I have been so busy I forgot to post this recent statement at the NVLSP web site-

I have used the VBM since 1991 and cannot imagine being here at hadit without it on my PC desk-it helped me win all of my claims.

This is a great honor for NVLSP and most importantly- if you have the VBM you can use any citations from it regarding the legal nuances of VA case law and regulations.I havent read Holton yet but recently I quoted NVLSP's Nehmer decision to the OGC who then quoted Nehmer to the RO -in writing and for the first time in 8 months the VA began to apply Nehmer to my claim.The RO refused to acknowledge my numerous requests submissions of this important case asking for application of Nehmer Class Action case (won by NVLSP) regarding all AO vets and widows.
It was a deliberate VARO attempt to continue to withhold my retroactive DIC under the Nehmer COurt Order.
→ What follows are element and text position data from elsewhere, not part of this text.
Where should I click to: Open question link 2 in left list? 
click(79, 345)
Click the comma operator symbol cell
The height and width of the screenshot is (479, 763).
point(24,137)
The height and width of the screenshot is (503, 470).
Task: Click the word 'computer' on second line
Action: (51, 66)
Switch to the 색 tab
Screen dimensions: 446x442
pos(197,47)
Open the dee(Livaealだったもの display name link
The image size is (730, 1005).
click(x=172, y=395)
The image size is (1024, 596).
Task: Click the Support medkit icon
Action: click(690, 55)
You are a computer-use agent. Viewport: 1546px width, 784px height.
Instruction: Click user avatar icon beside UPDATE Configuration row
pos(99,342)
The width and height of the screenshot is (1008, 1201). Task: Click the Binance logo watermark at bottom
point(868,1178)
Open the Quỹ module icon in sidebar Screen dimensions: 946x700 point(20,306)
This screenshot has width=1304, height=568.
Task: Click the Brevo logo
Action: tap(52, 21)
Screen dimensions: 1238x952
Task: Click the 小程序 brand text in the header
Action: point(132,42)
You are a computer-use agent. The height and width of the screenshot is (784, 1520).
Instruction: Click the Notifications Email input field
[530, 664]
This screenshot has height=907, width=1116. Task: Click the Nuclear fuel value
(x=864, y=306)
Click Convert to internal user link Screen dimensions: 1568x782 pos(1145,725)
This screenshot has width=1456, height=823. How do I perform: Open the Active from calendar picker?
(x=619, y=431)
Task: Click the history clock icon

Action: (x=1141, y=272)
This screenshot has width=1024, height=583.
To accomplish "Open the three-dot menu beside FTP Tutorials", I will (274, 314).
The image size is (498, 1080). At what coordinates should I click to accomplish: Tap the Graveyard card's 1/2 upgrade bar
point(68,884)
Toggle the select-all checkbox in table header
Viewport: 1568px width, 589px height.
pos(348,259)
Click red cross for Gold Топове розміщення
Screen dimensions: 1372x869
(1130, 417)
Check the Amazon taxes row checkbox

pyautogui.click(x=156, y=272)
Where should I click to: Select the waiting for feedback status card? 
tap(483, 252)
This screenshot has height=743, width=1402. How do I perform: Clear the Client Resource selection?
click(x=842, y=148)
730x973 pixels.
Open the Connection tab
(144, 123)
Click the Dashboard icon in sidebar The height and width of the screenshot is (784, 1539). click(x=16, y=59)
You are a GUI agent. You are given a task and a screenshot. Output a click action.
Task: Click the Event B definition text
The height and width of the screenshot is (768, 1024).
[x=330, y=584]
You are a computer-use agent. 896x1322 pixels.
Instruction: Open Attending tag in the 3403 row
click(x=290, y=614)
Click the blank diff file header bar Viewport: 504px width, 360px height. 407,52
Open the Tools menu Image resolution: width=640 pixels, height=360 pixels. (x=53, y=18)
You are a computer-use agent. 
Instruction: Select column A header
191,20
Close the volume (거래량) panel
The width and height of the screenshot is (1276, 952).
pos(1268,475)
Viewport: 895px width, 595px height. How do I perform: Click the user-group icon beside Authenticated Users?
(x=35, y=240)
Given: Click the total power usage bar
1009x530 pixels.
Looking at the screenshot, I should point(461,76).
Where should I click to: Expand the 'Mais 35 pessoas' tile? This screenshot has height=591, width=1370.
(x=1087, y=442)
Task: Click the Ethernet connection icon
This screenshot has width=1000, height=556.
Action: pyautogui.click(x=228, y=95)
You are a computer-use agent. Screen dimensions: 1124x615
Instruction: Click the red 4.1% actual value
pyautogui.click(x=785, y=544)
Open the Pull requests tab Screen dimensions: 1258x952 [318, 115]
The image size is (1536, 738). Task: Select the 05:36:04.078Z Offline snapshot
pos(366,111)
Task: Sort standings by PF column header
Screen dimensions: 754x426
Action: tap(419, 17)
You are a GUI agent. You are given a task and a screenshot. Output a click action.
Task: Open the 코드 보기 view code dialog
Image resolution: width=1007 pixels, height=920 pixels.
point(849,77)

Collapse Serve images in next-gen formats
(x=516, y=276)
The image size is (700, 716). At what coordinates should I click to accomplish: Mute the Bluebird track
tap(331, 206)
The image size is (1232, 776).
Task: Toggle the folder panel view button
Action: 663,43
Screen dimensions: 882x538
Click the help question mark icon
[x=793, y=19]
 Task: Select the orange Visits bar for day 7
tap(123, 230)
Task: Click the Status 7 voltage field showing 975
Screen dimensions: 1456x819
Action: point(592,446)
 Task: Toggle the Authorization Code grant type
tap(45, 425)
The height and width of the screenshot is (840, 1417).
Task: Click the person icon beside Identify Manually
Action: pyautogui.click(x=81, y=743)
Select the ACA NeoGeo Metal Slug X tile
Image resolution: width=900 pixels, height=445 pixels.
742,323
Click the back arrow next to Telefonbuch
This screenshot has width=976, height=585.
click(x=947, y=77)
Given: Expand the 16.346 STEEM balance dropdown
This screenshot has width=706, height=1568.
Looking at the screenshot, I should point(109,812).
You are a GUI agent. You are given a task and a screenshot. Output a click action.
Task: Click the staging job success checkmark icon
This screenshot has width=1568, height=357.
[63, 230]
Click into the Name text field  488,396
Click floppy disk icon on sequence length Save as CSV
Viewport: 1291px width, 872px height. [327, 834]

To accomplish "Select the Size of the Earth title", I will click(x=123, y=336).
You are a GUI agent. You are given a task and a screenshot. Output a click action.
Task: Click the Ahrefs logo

They could have been sanctioned for that if it had gone on any longer.




“FEDERAL CIRCUIT COURT OF APPEALS CITES NVLSP’S VETERANS BENEFITS MANUAL AS AUTHORITY FOR VETERANS LAW

Federal courts always include in their written decisions citations to authorities of law that support the court’s rulings. Usually these citations are to one or more statutes, regulations, or past court decisions. But sometimes, the courts cite well-recognized treatises as support for their rulings.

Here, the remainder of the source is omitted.